Second, even though, under ‘normal’ circumstances, we refuse to accept the inherent uncertainty of existence (say, death is real; it can knock our doors any moment; and the excuse can be anything—the accidental detection of a malignant tumor, a cardiac attack, a road accident, or a sudden earthquake), the pandemic, it seems, is compelling us to see that our ‘tomorrows’ cannot be absolutely predicted and controlled, medical insurances cannot make us immortal, and death is very near and real. Think of this second wave. Is there anybody who has not seen his/her friends/colleagues/loved ones dying? Is there anyone who has not felt that it is just a chance that one is still alive? Is there anybody who has not felt the hollowness of ‘beauty industry’ as human bodies float in the ‘sacred’ river? And even after vaccination, you and I will die (because Covid is not the only reason why people die); and no astrologer or no doctor can predict it. Hence, the question is: In the post-pandemic world, can we learn the art of living with the acknowledgement of death and uncertainty of ‘tomorrow’? Possibly, this means that to live is to live with a sense of gratitude. At this moment, you are alive; this moment is the only moment you know; this moment has to be lived and experienced with absolute mindfulness; this is the time to love, to heal, to connect, to hear the whisper of trees, to flow with the river, and to spread positive vibrations. The true awareness of death and uncertainty need not make us ‘depressive’ or ‘other worldly’; instead, it can transform our pain into a form of prayer: the prayer that touches the infinite sky, and makes us lovable and compassionate.

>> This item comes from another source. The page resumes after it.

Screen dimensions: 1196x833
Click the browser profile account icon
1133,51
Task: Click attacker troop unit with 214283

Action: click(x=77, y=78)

And third, if humility, gratitude and compassion begin to characterize us in the post-pandemic world, we will evolve a profound critique of the prevalent politics of techno-capitalism: the way it transforms us into greedy consumers, intensifies anonymity, expands surveillance machineries, destroys the culture of trust and non-utilitarian relationships, and reproduces socio-economic inequality (vulgar affluence amid hunger and malnutrition; gated communities amid chaotic/non-hygenic slums; ‘health tourism’ for the rich amid the crumbling public health infrastructure; and the narcissism of authoritarian political masters amid alienated/helpless/crippled masses). Possibly, with this realization we will try to create a new world based on the ethics of care, connectedness with the eco- system and the nuanced art of living and dying.

Will it ever be possible? Or is it that after being vaccinated, we all will begin to carry on the same mistake, and live with the same greed, arrogance, superficiality and violence? Let us ask this question. Neither the pharmaceutical companies nor the brigade of celebrity babas can provide a meaningful answer to this question. You and I have to search, and keep our quest alive.

Avijit Pathak is Professor of Sociology at JNU.